§ Text
━━━━━━━━━━━━━━━━━━━━━━━━━━━━━━

Lesen Sie mehr hier über Menschen aus der Ukraine: Erfolgreich sein heißt schnell sein
Jede Nationalität hat ihre eigenen kulturellen Besonderheiten und Gewohnheiten, sodass die Integration für viele sehr schwierig ist. Und wenn ich über Integration spreche, meine ich nicht die Kenntnis der Sprache des neuen Landes. Für mich persönlich ist erfolgreiche Integration die Fähigkeit, so zu kommunizieren, dass man nicht eine Sprache, sondern eine Person versteht.
Der Test
Ich habe einmal meine ukrainischen Follower*innen auf Instagram gefragt, wie viele lokale Freunde (oder gute Bekannte) sie in den zwei Jahren ihres Lebens in Deutschland gefunden haben. Nur wenige antworteten, dass sie dem deutschen Freundeskreis beitreten konnten. Und ich beobachte die gleiche Situation nicht nur bei den Ukrainern und nicht nur bei denen, die vor ein paar Jahren angekommen sind. Menschen (unterschiedliche Nationalitäten) leben seit Jahren in Deutschland, verstehen aber die meisten Verhaltensregeln vor Ort immer noch nicht. Sie fühlen sich integriert, weil sie die Sprache beherrschen und sich in der Stadt auskennen. Die meisten von ihnen nahmen an einem Orientierungskurs teil, in dem sie über die allgemeine Geschichte Deutschlands, seine Geographie, sein politisches System, seine wichtigsten Werte (Demokratie, Toleranz usw.) und seine wichtigsten Traditionen (Feiertage) informiert wurden. Doch niemand hat ihnen erklärt, warum das so funktioniert und wie genau es das Denken, Verhalten und die Prioritäten der Deutschen beeinflusst.
In diesen zehn Jahren habe ich mit einer Vielzahl von Expats, Auswanderern und Flüchtlingen unterschiedlicher Nationalität in Deutschland interagiert. Diejenigen, die es wirklich geschafft haben, sich zu integrieren, haben gemeinsame Merkmale.

━━━━━━━━━━━━━━━━━━━━━━━━━━━━━━

§ Bereitgestelltes Material
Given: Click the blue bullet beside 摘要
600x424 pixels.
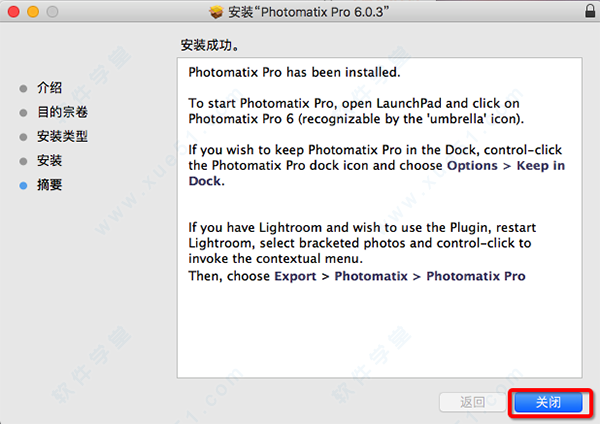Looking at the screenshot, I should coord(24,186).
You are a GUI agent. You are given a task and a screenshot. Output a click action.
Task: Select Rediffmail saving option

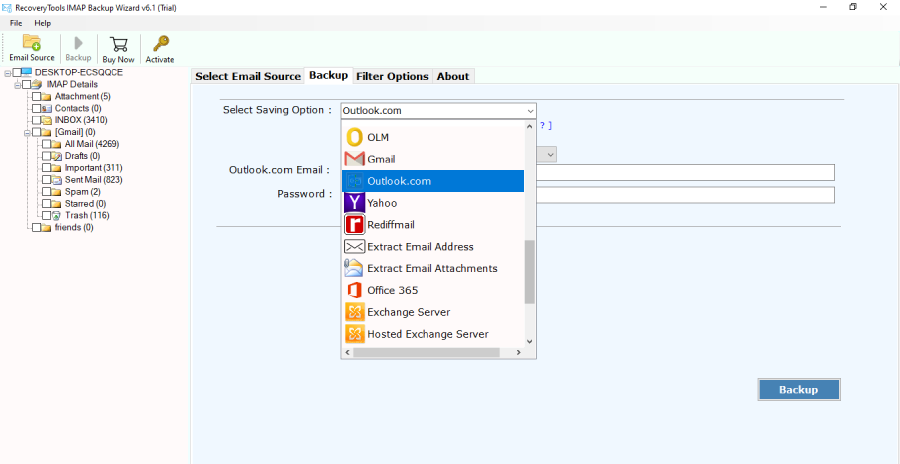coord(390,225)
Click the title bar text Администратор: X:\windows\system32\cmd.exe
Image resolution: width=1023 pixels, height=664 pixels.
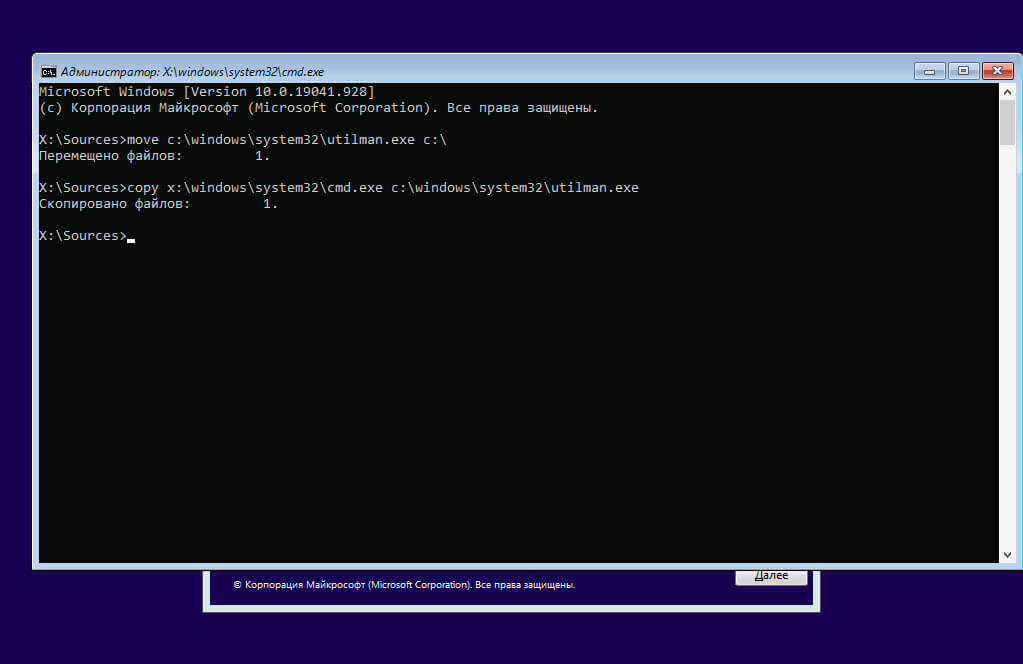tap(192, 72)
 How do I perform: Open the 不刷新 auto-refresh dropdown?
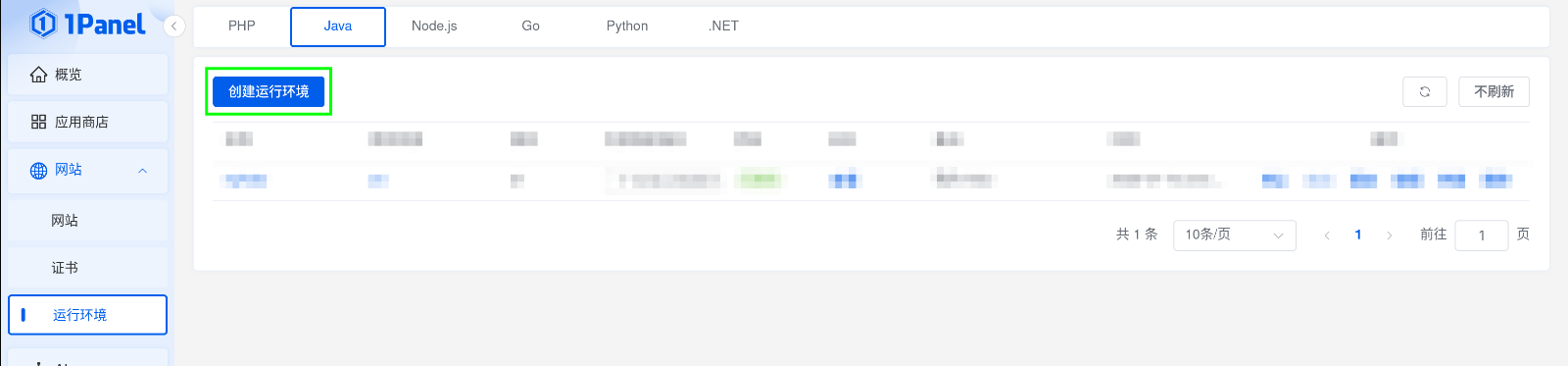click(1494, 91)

━━━━━━━━━━━━━━━━━━━━━━━━━━━━━━

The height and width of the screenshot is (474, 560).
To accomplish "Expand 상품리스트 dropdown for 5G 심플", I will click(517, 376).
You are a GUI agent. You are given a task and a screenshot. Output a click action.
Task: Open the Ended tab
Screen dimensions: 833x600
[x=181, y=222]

━━━━━━━━━━━━━━━━━━━━━━━━━━━━━━

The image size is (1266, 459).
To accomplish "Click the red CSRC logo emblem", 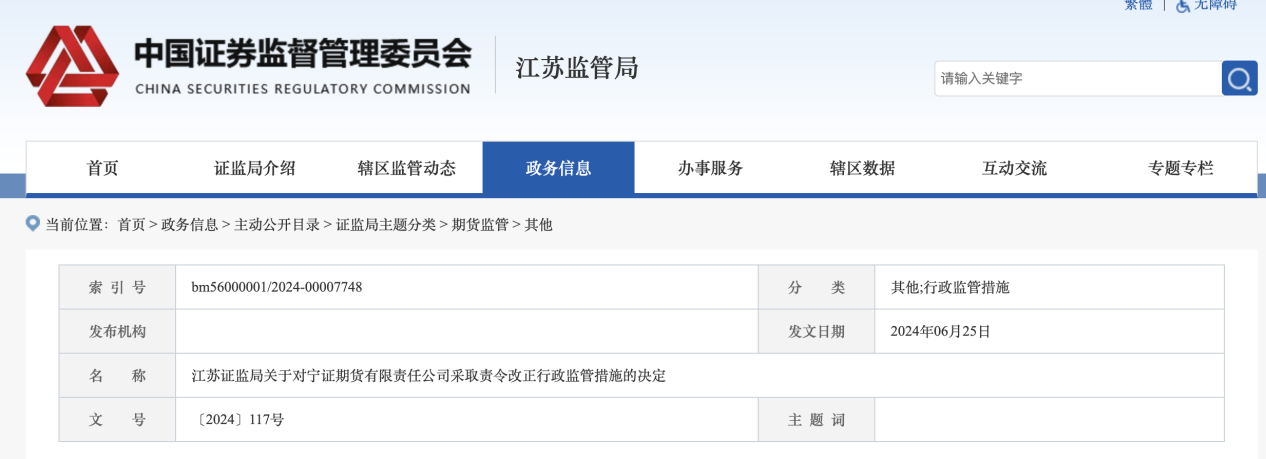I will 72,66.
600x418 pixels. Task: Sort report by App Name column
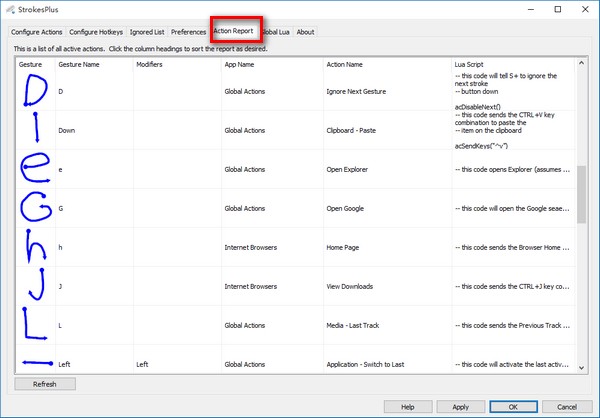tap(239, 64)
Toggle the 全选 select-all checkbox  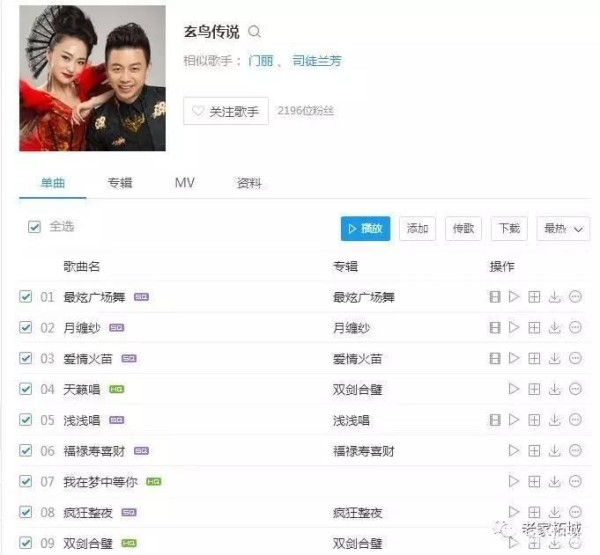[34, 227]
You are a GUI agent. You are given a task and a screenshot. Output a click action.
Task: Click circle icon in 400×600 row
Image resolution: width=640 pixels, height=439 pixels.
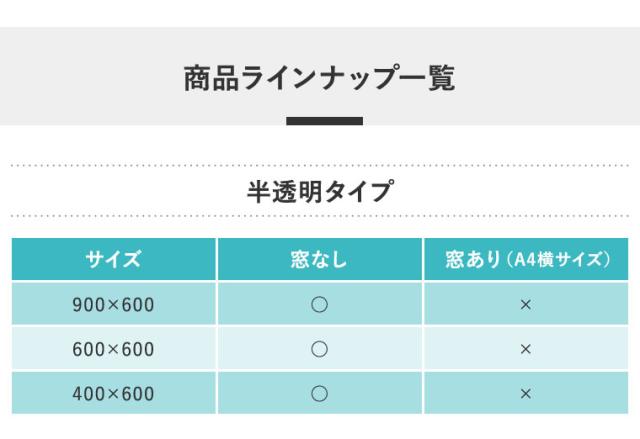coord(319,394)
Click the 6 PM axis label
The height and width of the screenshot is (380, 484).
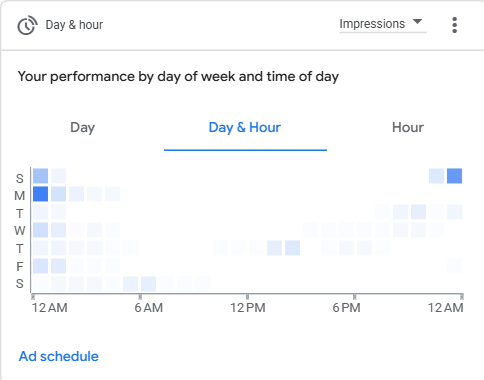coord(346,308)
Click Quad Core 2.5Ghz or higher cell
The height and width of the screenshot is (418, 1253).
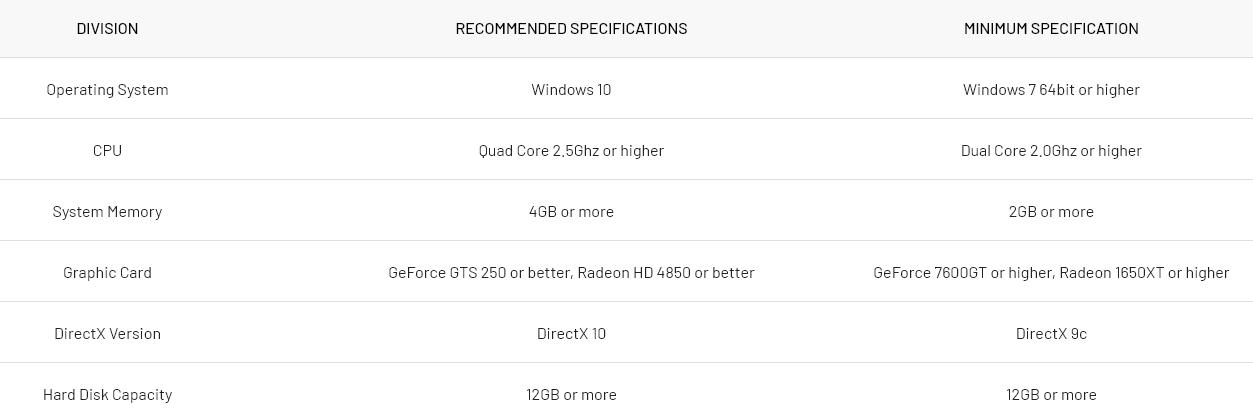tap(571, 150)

━━━━━━━━━━━━━━━━━━━━━━━━━━━━━━

§ Arbeitsaufträge
(a) Schreiben Sie aus dem Text über Integration den Abschnitt ab, der mit „Lesen Sie mehr“ beginnt und mit „eine Person versteht.“ endet.
(b) Schreiben Sie den Text über Integration im Anschluss an seinen letzten Satz weiter.

§ Antworten nacheinander
(a)
Lesen Sie mehr hier über Menschen aus der Ukraine: Erfolgreich sein heißt schnell sein
Jede Nationalität hat ihre eigenen kulturellen Besonderheiten und Gewohnheiten, sodass die Integration für viele sehr schwierig ist. Und wenn ich über Integration spreche, meine ich nicht die Kenntnis der Sprache des neuen Landes. Für mich persönlich ist erfolgreiche Integration die Fähigkeit, so zu kommunizieren, dass man nicht eine Sprache, sondern eine Person versteht.

(b)
Sie alle können folgende Fragen beantworten:
1. Mit welchen Einheimischen triffst du dich zum Kaffeetrinken und wie oft?
2. Welche lokale Fernsehsendung oder welche TV-Show schaust du?
3. Welche lokalen Nachrichtensender liest du?
4. Welche lokalen Witze kennst du?
5. Welche Legenden kennst du über das Land/die Stadt, in der du derzeit wohnst?
6. Nennt die drei wichtigsten städtischen Veranstaltungen, bei denen sich die meisten Einwohner versammeln. Warum sind diese Ereignisse für sie wichtig?
7. Nennt fünf lokale Prominente
8. Nennt die Hauptprobleme der lokalen Bevölkerung, was am häufigsten diskutiert wird und warum dieses Problem entstanden ist
9. Nennt eine paar Teile der Stadt, in der du wohnst, und erkläre es kurz, wie sie sich voneinander unterscheiden
10. Nennt drei neue Gewohnheiten, die du in neuen Land entwickelt hast
Meine persönliche Meinung ist folgende: Wer hervorragend Deutsch spricht und in Deutschland arbeitet, aber nicht mindestens 5 Fragen aus dieser Liste beantworten kann, hat mit der Integration in das Leben in einem neuen Land noch nicht begonnen. Und ich glaube, dass wir genau darauf achten müssen.
Lesetipp: Wie Sie als Patientin besser mit der Ärztin kommunizieren
Vielleicht lohnt es sich, mehr Veranstaltungen in Deutschland zu organisieren, bei denen Flüchtlingen und Auswanderern die Traditionen und kulturellen Codes der Deutschen nicht nur erkannt, sondern erklärt werden. Um nicht nur zu verstehen, wie sie einen Brief an den Vermieter richtig schreiben sollten oder welches Geschenk sie ihren Nachbarn zur Einweihungsfeier mitbringen sollten, sondern auch, warum sie so schreiben oder ein solches Geschenk zum gegenseitigen Verständnis machen sollten. Das ist genau das, was ich vor zehn Jahren brauchte, um mein Leben in diesem Land schnell und effizient zu organisieren.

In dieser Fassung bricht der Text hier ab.